[mod_python] How can I turn off apparent caching of python code?

Graham Dumpleton grahamd at dscpl.com.au
Wed Aug 25 13:20:03 EDT 2004

On 24/08/2004, at 9:54 AM, Gregory (Grisha) Trubetskoy wrote:

> On Mon, 23 Aug 2004, Tobiah wrote:
>>>  DEBUG = 1
>>>  import mymodulea
>>>  import mymoduleb
>>>  if DEBUG:
>>>         mymodulea = reload(mymodulea)
>>>         mymoduleb = reload(mymoduleb)
>>> That is O.K., but still, unwieldy.
> This method is pretty old, now a simpler way to do it is:
> mymodulea = apache.import_module("mymodulea")
> mymoduleb = apache.import_module("mymoduleb")
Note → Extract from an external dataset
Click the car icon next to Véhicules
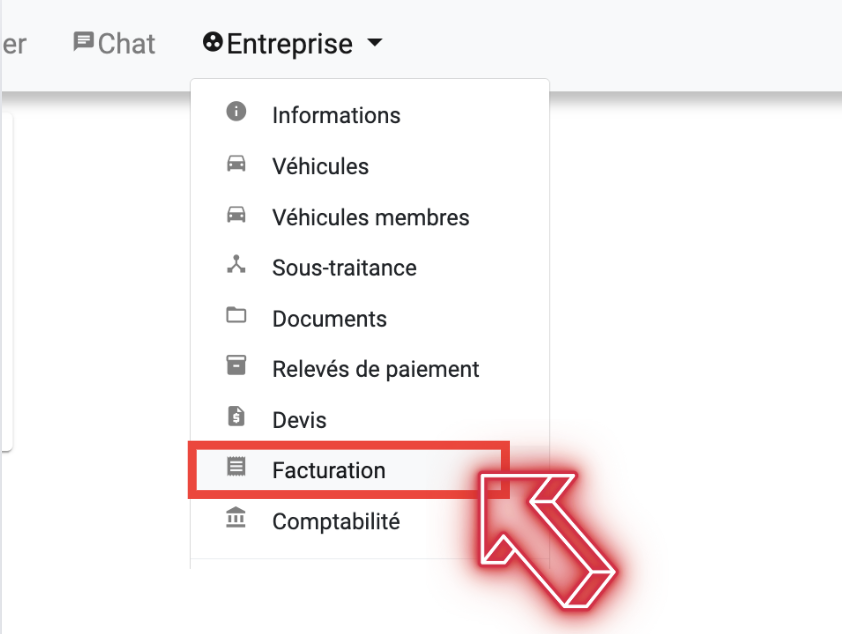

No time right now for an extended description, will send one later, but 
Vampire which I
described recently and which is available at 
has a module caching system which has explicit module importing similar 
to the
mod_python.apache module, but what it will do is track relationships 
between module
imports and is able to do a reload even when child imports are changed 
and not the
immediate module you are loading.

What this means is if that A imports B which imports C and similarly D 
imports C, if C
is then changed, all the modules which depend on C, ie., A, B and D 
will be automatically
reloaded when requested, rather than them being grabbed from the cache. 
If all your
application modules are in one place and you always use the module 
importer in Vampire
for importing any application module from a page, but also one 
application module from
another, any change to an application module should see anything that 
depends on it
automatically reloaded.

BTW, various problems I have seen with things appearing not to be 
reimported correctly
are actually because of intermediate proxy servers caching stuff. Thus 
need to explicitly
say not to cache stuff in response, although error pages can stuff that 
up also.

Graham Dumpleton (grahamd at dscpl.com.au)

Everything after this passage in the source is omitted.